● SET PROBLEM
Quote the lines beginning with the one containing "Task: Show the 6M time range chart" and ending with the one containing "The width and", both included, exactly as they appear.

──────── RECORDED INFORMATION ────────

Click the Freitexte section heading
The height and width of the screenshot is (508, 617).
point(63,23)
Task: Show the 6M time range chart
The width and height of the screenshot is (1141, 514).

────────
──────── RECORDED INFORMATION ────────

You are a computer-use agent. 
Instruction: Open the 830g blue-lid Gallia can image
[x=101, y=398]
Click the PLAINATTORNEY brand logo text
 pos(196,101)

────────

● SOLUTION TO THIS TASK
Task: Show the 6M time range chart
The width and height of the screenshot is (1141, 514).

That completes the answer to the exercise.